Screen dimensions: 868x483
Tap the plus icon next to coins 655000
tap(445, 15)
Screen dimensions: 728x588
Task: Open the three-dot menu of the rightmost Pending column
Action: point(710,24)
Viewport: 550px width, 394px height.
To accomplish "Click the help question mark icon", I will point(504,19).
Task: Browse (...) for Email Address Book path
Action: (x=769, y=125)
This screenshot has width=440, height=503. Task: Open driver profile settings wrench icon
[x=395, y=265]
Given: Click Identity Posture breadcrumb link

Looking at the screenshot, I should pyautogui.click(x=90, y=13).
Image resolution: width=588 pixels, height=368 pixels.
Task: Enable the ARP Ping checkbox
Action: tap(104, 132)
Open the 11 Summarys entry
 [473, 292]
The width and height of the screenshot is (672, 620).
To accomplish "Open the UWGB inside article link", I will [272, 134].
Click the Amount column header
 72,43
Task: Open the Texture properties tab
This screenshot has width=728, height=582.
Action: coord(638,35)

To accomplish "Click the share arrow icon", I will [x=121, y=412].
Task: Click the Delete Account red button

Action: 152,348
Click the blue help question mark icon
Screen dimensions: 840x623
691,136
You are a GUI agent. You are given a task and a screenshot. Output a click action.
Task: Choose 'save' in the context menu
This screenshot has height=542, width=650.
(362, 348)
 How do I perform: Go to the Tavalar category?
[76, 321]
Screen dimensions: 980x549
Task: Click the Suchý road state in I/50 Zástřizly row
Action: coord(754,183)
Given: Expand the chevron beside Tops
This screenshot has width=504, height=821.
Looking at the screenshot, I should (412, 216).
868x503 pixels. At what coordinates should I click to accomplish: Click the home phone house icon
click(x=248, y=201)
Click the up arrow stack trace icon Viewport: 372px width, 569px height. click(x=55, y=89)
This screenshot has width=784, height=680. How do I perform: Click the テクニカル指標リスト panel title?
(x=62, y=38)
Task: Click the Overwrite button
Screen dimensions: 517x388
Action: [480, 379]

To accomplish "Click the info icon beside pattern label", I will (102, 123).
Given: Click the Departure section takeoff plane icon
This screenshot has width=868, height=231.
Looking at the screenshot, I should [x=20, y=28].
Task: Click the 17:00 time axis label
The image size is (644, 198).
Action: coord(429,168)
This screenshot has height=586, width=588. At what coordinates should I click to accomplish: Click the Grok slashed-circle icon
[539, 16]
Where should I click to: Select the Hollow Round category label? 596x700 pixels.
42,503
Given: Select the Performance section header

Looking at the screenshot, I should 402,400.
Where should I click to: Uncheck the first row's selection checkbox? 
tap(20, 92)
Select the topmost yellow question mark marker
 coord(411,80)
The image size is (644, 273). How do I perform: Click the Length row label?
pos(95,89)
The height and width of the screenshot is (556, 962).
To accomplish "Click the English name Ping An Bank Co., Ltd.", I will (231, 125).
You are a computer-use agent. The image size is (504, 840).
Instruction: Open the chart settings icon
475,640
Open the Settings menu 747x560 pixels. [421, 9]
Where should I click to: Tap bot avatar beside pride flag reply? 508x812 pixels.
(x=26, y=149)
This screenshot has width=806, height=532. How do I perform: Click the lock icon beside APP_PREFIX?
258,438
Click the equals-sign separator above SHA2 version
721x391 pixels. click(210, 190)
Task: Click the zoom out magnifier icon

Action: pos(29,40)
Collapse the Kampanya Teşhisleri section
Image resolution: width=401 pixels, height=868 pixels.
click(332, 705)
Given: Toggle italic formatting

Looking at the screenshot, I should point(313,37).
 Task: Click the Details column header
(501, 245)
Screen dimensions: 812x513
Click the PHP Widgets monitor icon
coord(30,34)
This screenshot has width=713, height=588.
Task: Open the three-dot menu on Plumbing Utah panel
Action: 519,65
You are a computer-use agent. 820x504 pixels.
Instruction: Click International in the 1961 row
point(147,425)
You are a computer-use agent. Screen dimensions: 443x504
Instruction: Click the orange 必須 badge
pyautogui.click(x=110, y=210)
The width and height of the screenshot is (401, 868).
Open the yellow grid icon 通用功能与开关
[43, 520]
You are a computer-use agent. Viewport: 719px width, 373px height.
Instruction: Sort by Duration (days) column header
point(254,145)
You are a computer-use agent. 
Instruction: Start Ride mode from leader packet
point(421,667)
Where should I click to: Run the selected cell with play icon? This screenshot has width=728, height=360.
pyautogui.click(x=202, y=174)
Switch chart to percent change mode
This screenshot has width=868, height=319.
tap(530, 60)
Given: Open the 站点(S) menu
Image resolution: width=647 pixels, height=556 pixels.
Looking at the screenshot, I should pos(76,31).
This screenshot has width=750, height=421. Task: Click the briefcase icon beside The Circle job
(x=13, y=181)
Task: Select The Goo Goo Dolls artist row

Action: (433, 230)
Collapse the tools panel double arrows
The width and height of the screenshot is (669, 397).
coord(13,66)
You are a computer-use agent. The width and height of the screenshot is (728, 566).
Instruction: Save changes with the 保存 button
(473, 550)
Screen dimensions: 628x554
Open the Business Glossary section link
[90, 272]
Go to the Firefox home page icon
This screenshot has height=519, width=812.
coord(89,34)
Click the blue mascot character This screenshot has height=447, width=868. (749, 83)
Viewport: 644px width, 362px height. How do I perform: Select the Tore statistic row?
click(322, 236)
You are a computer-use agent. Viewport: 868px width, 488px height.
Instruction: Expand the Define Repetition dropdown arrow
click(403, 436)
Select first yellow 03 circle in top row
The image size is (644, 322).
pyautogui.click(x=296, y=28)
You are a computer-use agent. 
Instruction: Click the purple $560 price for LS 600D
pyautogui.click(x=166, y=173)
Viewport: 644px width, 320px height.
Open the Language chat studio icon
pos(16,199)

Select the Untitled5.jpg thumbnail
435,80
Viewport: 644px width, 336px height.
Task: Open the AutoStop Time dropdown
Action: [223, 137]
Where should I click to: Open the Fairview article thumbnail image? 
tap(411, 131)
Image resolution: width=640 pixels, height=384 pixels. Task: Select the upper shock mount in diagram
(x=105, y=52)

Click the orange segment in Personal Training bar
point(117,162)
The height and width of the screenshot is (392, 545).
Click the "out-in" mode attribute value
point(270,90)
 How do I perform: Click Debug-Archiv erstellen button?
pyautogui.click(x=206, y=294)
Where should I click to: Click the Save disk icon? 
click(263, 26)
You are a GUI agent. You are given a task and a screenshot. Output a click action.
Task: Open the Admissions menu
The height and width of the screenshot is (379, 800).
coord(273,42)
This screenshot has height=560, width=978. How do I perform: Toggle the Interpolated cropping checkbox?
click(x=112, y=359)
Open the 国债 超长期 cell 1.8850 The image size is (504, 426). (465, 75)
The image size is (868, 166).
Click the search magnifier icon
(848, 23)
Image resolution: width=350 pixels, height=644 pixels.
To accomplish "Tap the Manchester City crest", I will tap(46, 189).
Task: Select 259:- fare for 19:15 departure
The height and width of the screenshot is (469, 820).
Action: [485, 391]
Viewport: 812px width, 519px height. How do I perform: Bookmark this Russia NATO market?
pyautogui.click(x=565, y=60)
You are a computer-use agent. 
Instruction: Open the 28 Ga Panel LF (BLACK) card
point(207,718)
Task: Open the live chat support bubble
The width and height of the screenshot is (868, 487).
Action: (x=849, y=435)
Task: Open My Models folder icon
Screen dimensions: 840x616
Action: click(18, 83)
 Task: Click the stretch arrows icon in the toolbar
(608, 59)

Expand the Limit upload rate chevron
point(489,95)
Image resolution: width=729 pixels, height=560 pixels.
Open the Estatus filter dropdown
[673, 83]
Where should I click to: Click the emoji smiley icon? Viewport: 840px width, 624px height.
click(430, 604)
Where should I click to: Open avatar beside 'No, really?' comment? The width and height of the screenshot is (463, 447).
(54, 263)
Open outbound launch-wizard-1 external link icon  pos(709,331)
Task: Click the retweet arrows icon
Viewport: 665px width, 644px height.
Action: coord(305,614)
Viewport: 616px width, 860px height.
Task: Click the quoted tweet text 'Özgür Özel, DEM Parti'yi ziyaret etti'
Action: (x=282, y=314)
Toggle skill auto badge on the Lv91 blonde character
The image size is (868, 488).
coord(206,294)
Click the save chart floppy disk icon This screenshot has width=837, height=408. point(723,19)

**What to produce:**
Using the material above, transcribe exactly the lines from the line with "Open the 11 Summarys entry" to the line with "Task: Click the 17:00 time axis label"; both count, and nothing else goes in.

**Solution:**
Open the 11 Summarys entry
 [473, 292]
The width and height of the screenshot is (672, 620).
To accomplish "Open the UWGB inside article link", I will [272, 134].
Click the Amount column header
 72,43
Task: Open the Texture properties tab
This screenshot has width=728, height=582.
Action: coord(638,35)

To accomplish "Click the share arrow icon", I will [x=121, y=412].
Task: Click the Delete Account red button

Action: 152,348
Click the blue help question mark icon
Screen dimensions: 840x623
691,136
You are a GUI agent. You are given a task and a screenshot. Output a click action.
Task: Choose 'save' in the context menu
This screenshot has height=542, width=650.
(362, 348)
 How do I perform: Go to the Tavalar category?
[76, 321]
Screen dimensions: 980x549
Task: Click the Suchý road state in I/50 Zástřizly row
Action: coord(754,183)
Given: Expand the chevron beside Tops
This screenshot has width=504, height=821.
Looking at the screenshot, I should (412, 216).
868x503 pixels. At what coordinates should I click to accomplish: Click the home phone house icon
click(x=248, y=201)
Click the up arrow stack trace icon Viewport: 372px width, 569px height. click(x=55, y=89)
This screenshot has width=784, height=680. How do I perform: Click the テクニカル指標リスト panel title?
(x=62, y=38)
Task: Click the Overwrite button
Screen dimensions: 517x388
Action: [480, 379]

To accomplish "Click the info icon beside pattern label", I will (102, 123).
Given: Click the Departure section takeoff plane icon
This screenshot has width=868, height=231.
Looking at the screenshot, I should [x=20, y=28].
Task: Click the 17:00 time axis label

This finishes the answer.